Dans le film, le personnage de Hoss cherche à se protéger d'un officier soviétique et une quasi-relation complexe et tendue se développe. Hoss pense que les thèmes du film résonnent aujourd'hui alors que le viol continue d'être utilisé comme arme de guerre, y compris lors des récents conflits en Bosnie, au Rwanda, au Congo, au Darfour et ailleurs.

"Même de nos jours, c'est encore quelque chose que la société ne veut pas savoir. J'espère donc que le film changera peut-être un peu le point de vue à ce sujet en ce sens que les femmes doivent pouvoir en parler pour que vous puissiez, ne l'oubliez pas, vous le ferez ne l'oubliez jamais, mais aidez à soulager la douleur », dit-elle.

Pour les survivants, un réconfort limité

De retour dans le petit appartement exigu de Ruth Schumacher à Leipzig, la femme âgée montre des photos de son défunt mari Kurt. Il a servi sur un sous-marin allemand pendant la guerre.
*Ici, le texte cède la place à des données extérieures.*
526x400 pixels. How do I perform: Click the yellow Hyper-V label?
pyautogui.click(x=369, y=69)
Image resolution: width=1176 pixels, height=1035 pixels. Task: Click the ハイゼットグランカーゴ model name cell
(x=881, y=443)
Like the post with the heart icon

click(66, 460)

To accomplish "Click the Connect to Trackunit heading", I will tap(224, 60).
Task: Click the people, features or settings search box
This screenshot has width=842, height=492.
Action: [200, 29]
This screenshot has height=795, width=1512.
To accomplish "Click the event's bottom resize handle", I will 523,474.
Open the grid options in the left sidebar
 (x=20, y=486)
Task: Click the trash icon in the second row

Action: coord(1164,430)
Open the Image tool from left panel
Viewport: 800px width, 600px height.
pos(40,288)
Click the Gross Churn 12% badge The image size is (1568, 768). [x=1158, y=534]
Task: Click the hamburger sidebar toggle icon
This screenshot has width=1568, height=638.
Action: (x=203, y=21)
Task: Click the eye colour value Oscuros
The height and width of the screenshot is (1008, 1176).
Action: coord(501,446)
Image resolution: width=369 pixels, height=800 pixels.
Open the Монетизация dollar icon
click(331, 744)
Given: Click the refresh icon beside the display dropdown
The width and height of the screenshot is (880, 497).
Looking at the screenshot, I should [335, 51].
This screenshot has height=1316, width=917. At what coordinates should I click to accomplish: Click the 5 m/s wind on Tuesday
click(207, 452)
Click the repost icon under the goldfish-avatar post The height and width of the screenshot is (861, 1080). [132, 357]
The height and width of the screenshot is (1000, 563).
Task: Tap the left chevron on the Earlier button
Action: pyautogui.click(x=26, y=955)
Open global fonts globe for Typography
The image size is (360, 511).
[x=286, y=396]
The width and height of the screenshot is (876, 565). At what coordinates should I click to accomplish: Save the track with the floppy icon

Elle a fait éparpiller ses cendres en mer. Schumacher dit qu'elle est reconnaissante de pouvoir enfin parler du traumatisme du viol, malgré la douleur.

"L'étude a été utile. Mais bien sûr, elle a tout ramené. Et j'ai eu beaucoup de nuits blanches à cause de cela", dit-elle.

Schumacher dit que les viols l'ont empêchée d'avoir des enfants, et maintenant que son mari de 49 ans est mort, elle a peu de personnes à qui parler.

"Nous ne nous sommes pas mariés par amour", dit-elle avec une pointe de tristesse. Mais, ajoute-t-elle, "Quand je lui ai dit 'Je ne suis plus pure et innocente', il ne s'est pas éloigné de moi."